__EXERCISE OBJECTIVE__:
Among the lines of data below, reproduce only those from the one with "Viewport: 714px width, 408px height." through the one with "Click Провести и закрыть button", exactly as they stand, both ends included.

__SOURCE DATA__:
========================

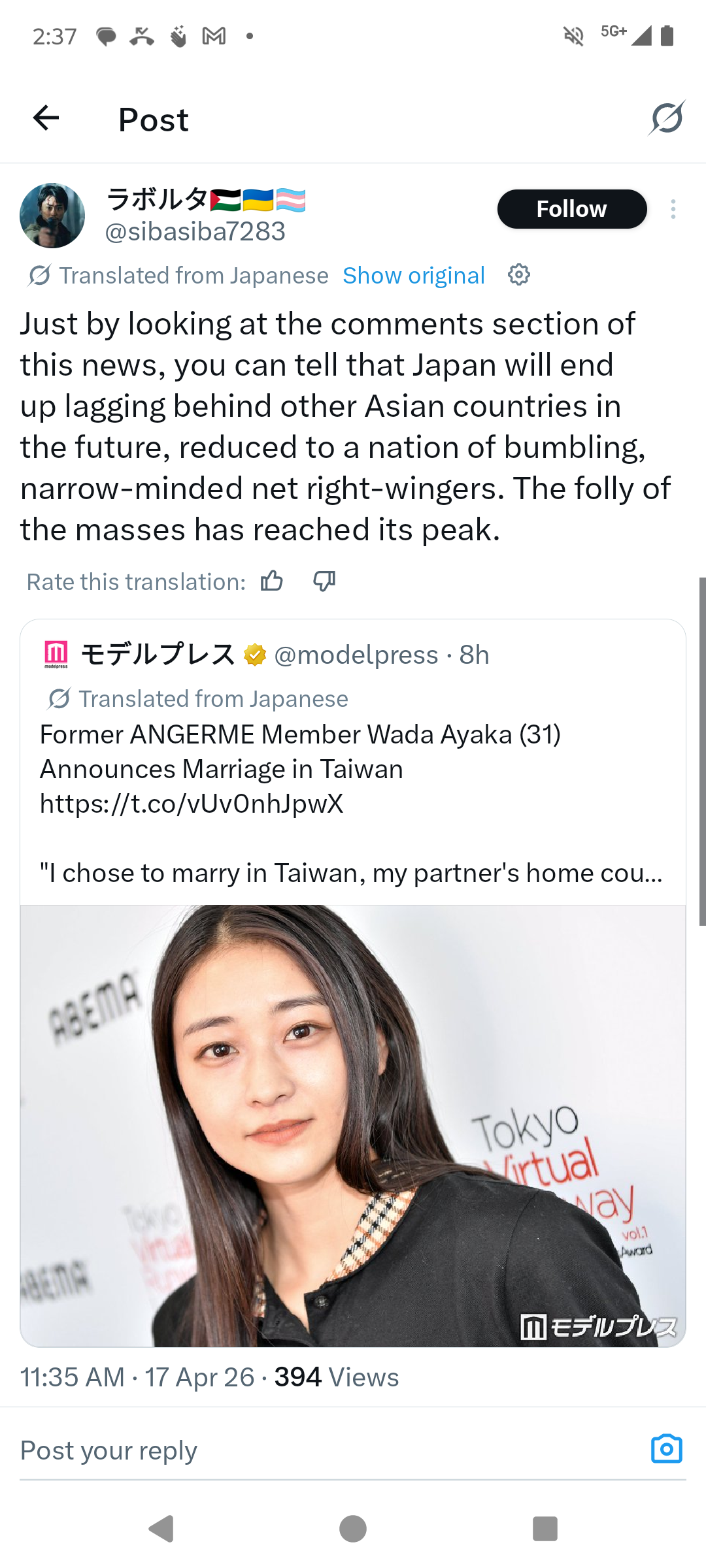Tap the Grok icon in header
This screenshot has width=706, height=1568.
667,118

========================

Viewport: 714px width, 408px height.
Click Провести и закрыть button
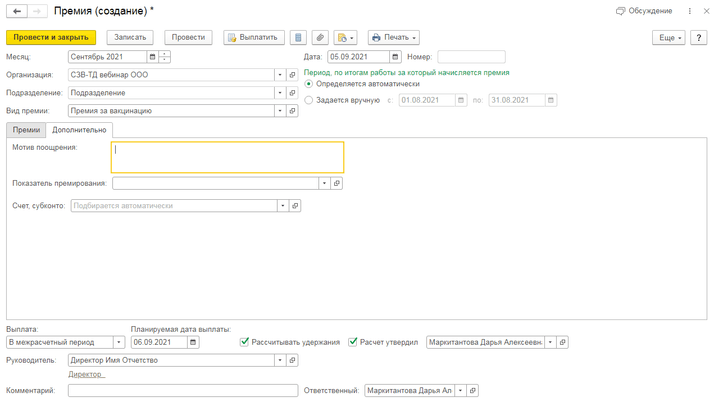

========================

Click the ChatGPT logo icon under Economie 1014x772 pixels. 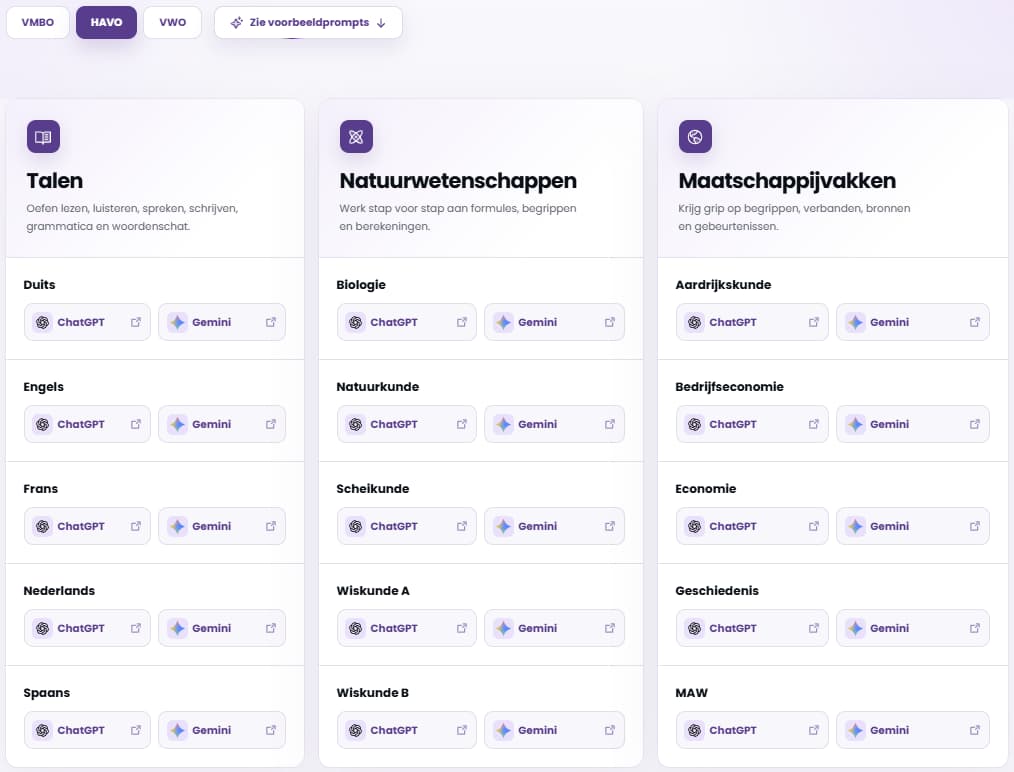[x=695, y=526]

========================

__RESPONSE BOX__:
Viewport: 714px width, 408px height.
Click Провести и закрыть button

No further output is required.